Versorgungsunterbrechung nach fristloser Kündigung zulässig !

Der Bundesgerichtshof (BGH) hat mit Urteil vom 06.05.2009 nunmehr entschieden, dass der Vermieter nach Beendigung des Mietverhältnisses gegenüber dem die Mieträume weiter nutzenden Mieter zur Fortsetzung der Versorgung mit Heizwärme und Warmwasser grundsätzlich nicht mehr verpflichtet ist.

Im entschiedenen Fall hatte der Vermieter einer Gaststätte aufgrund dessen andauernden Zahlungsverzuges fristlos gekündigt. Da der Mieter auch bereits seit mehreren Jahren keinerlei Betriebskostenvorauszahlungen mehr geleistet und schließlich auch die Zahlung des Grundmietzinses eingestellt hatte, unterbrach der Vermieter die Warmwasserversorgung und drohte die Unterbrechung der Wärmeversorgung an. Der Mieter wollte daraufhin gerichtlich dem Vermieter die Einstellung der Wärmeversorgung untersagen lassen, hatte jedoch damit letztlich vor dem BGH keinen Erfolg.

Mit seinem Urteil stellt der BGH klar, dass nach rechtswirksamer Beendigung des Mietverhältnisses aufgrund Zahlungsverzugs des Mieters keine nachvertragliche Pflicht des Vermieters zur Aufrechterhaltung der Versorgung mit Heizenergie besteht. Denn der Vermieter liefe dann Gefahr, die von ihm verauslagten Kosten für die Versorgung nicht erstattet zu erhalten und würde dadurch sogar noch einen weiteren Schaden erleiden.

Die Einstellung der Versorgungsleistung stellt auch - im Gegensatz zum unbefugten Betreten der Wohnung oder dem Auswechseln des Schlosses durch den Vermieter - keine unzulässige Besitzstörung dar, da die zur Nutzung des Mietobjektes erforderlichen Energielieferungen nicht Bestandteil der Wohnung als solcher oder des Besitzes sind, und weder der Zugang zu den Mieträumen oder deren Nutzung beschränkt wird.

Damit entsprechende Unterbrechungsmaßnahmen gegenüber säumigen Mietern auch einer richterlichen Überprüfung standhalten, bedarf es eines taktisch klugen Vorgehens sowie dem Vorliegen bestimmter rechtlicher Voraussetzungen. So muss zum Beispiel die Unterbrechung der Versorgungsleistungen dem Mieter so rechtzeitig angekündigt werden, dass dieser sich darauf einstellen und derartiges ggf. durch Zahlungsausgleich abwenden kann.
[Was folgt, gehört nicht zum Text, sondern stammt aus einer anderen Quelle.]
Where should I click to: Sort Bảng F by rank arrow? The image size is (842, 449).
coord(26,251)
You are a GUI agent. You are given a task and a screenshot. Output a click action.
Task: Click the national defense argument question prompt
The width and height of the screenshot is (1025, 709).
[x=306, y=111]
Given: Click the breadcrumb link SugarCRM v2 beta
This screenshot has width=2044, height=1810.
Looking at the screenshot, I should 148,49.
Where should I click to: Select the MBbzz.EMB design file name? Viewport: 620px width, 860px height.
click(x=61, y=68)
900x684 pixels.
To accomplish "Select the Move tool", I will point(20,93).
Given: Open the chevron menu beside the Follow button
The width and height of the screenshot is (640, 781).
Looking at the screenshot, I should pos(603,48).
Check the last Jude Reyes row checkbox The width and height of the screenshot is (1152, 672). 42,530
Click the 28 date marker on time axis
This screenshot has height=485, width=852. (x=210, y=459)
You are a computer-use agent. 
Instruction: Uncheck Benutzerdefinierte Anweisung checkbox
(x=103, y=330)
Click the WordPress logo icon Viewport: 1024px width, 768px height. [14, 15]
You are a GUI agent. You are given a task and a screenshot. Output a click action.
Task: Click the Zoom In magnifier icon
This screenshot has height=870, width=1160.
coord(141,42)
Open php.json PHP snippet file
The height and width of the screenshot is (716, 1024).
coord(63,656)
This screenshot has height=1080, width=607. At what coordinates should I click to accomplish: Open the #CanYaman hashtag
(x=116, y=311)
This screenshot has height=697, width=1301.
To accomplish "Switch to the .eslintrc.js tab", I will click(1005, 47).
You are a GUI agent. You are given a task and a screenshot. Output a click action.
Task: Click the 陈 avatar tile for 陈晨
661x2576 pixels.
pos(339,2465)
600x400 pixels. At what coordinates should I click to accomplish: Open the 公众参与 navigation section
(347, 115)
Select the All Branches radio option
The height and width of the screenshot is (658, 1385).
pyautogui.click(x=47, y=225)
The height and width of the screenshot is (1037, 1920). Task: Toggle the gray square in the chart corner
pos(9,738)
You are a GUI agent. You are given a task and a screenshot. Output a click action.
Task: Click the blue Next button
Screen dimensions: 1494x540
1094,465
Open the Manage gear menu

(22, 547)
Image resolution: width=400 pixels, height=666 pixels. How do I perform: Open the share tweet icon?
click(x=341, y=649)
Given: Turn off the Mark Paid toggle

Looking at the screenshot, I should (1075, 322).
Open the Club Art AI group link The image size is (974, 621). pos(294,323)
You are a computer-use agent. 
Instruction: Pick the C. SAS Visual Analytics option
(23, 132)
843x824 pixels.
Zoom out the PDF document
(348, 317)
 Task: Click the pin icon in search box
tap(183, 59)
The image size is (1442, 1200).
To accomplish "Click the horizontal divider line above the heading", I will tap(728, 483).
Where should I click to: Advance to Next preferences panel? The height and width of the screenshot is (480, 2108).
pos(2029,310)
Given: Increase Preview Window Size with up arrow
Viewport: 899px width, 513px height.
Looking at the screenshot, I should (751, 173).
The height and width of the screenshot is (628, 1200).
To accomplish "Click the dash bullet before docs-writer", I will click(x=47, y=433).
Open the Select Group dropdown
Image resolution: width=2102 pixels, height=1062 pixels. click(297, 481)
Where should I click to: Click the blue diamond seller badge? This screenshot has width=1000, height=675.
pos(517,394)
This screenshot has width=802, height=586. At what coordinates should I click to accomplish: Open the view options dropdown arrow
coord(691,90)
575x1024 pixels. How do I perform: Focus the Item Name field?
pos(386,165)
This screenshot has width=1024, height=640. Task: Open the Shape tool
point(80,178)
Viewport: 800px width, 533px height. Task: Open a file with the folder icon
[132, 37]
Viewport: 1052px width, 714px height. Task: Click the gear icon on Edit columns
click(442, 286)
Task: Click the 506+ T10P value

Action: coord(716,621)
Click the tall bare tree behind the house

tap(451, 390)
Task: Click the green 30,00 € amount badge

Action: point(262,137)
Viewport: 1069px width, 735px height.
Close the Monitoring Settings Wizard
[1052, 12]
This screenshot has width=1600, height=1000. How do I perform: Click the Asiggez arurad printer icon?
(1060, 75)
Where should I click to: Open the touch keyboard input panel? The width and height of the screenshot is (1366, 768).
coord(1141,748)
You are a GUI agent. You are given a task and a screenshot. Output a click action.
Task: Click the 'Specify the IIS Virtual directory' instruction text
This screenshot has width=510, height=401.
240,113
Da etwa in den Fällen, in denen dem Mieter eine Räumungsfrist gewährt worden ist und dem Vermieter aufgrund regelmäßiger Zahlungen kein weiterer Schaden entsteht, oder bei Vorliegen von nachvertraglichen Versorgungspflichten nur aufgrund besonderer Umstände des Einzelfalls eine Versorgungssperre zulässig ist, ist vor dem eigenmächtigen Einstellen von Versorgungsleistungen gegenüber der Mieter dringend eine Einzelfall bezogene Beratung durch einen auf Mietrecht spezialisierten Rechtsanwalt zu empfehlen.